I lived and gardened at Green Gulch Farm for twenty-five years, settling my life, practicing Zen, and deepening my understanding of the earth under my fingernails.
Green Gulch has a second name, one woven out of poetry and meditation practice: Soryu-ji, or Green Dragon Zen Temple. I love this name that so deftly describes the sinuous valley of Green Gulch, which uncoils between high, dry hills like an ancient green dragon with its tail stirring the sea and its fire-breathing head held high in the mysterious clouds that rise like primordial vapor from the coastal mountains. I now make my primary garden at my home a scant mile north of Green Gulch, almost where the dragon's tail lashes the sea.
This book is about gardening at the dragon's gate, where every leaf, every big-eyed bug, every rusty wheelbarrow is both utterly familiar and strangely new at the same time. Gardening at the dragon's gate is fundamental work that permeates your entire life. It demands your energy and heart, and it gives you back great treasures as well, like a fortified sense of humor, an appreciation for paradox, and a huge harvest of 'Dinosaurs' kale and tiny red potatoes.
Gardening is all about picking and choosing and following our passion. Some very basic principles inform how I garden. They come out of my love for gardening and for the world. Today I count seven principles. Tomorrow there may be eight or nine, because they arise out of an untamed rootstock from below the bottom of time.
My first principle is to learn gardening from the wilderness outside the garden gate. As I work to keep the links alive between the wild land and the cultivated row, I get my clearest gardening instruction from listening to the voice of the watershed that surrounds our garden. I know that January is the time to prune our Japanese 'Elephant Heart' plum in the garden, but just when in January is always linked to noticing when the first white blossoms appear on the wild plum tree. I mark it on my calendar and sharpen my red pruning shears, because in two weeks the 'Elephant Heart' plum will flower in turn.
There is very little true wilderness remaining in the modern world. And yet when Thoreau says, "In wildness is the preservation of the world," he reminds me that wildness, at least, persists. It endures underneath the paved-over pathways of our cities as well as on the fringe of urban farmland. It persists in patches, sumps, and wallows, in weedy tangles everywhere on Earth. Staying in relationship to the uncultivated world is a primary principle for me as I garden domesticated land.
In honor of wildness inside and outside the garden gate, every spring I leave a random corner of our garden untended. I let it go into a neglected tangle. Throughout the growing season I pass by this fallow spit of wildness and it feeds my somewhat fierce soul. In early autumn, when I am obsessed with our latest harvest of slim, white-stockinged leeks and golden beets, I look across the ordered rows of the garden to that far tangle of seedy cow parsnip and dry skunkweed and my wild roots stir back to life.

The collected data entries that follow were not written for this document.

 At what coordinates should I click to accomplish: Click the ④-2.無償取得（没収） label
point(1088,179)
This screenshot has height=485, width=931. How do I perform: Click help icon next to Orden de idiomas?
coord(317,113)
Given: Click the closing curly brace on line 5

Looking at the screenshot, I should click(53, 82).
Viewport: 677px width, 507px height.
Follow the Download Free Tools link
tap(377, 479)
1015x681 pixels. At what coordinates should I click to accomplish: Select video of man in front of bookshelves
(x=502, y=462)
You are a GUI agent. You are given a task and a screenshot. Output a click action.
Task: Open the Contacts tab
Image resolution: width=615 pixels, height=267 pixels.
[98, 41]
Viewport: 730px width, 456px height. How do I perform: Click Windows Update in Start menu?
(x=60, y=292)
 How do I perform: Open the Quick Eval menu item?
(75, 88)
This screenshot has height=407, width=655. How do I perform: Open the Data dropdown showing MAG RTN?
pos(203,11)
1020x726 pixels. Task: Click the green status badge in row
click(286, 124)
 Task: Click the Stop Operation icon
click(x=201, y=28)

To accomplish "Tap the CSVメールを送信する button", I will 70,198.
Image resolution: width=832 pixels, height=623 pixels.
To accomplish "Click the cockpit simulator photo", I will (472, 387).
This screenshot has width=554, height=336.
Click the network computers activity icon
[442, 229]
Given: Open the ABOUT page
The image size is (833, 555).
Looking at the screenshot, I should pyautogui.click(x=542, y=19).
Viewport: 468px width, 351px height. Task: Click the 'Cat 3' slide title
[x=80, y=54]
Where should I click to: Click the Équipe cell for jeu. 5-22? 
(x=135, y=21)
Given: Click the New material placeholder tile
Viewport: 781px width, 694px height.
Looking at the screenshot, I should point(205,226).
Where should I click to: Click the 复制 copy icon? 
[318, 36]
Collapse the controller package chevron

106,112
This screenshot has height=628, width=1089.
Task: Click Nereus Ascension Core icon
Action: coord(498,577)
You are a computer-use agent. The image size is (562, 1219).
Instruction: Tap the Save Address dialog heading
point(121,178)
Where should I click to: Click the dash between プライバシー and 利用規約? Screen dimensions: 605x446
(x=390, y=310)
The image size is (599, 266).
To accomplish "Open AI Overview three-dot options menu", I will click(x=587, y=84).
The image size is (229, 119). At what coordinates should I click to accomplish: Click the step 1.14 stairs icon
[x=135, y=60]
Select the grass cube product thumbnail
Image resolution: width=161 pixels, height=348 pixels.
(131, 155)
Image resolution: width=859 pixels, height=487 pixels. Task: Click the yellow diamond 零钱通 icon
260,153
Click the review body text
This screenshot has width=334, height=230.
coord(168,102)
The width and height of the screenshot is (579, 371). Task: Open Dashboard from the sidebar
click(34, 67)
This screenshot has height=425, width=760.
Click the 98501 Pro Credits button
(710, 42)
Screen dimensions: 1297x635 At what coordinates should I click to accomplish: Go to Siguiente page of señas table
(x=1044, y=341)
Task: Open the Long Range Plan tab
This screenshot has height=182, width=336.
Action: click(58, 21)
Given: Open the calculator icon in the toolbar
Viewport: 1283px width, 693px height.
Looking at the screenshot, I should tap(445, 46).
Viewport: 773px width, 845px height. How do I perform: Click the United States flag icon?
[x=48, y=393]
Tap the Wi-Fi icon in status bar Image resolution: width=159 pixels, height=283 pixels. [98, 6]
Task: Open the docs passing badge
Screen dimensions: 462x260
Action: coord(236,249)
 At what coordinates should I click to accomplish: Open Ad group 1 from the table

My second principle is to garden organically, always within the ample embrace of nature, without relying on chemical fertilizers, pesticides, or herbicides. Organic gardening and ecological farming is rooted in and encourages local stewardship and protection of land and water resources; it works in harmony with natural ecosystems to sustain diversity, complexity, and real health in the garden and in the wider community. Even now when organic gardening is no longer considered a marginal endeavor, it is essential to support organic farms and farmers in order to assure food security and safety over the long haul. Growing food organically and eating conscientiously are political acts that help to establish and ensure social, economic, and ecological justice.
My third principle is to know the soil where I work in every way. Composed of clouds of countless, invisible microorganisms digesting the land and running it through their intestines, soil is feces, and within the body of soil, all beings garden. Remembering as I work that there are more microorganisms in one cup of fertile garden soil than there are human beings on the planet Earth, I have a fresh view of my own scale and context in the life of the garden.
To know your soil is to work with the land and to let the land work you as well. How you cultivate your ground depends on you — maybe you will dig down deep like a joyous, unleashed dog and mound up your garden as we love to do at Green Gulch, or perhaps you will choose to create a long-term, slow-pulsed permaculture garden with soil that is hardly moved at all. What matters most is that you are in relationship with your land and listening to the soil as you work, finding your true place in the body of your garden.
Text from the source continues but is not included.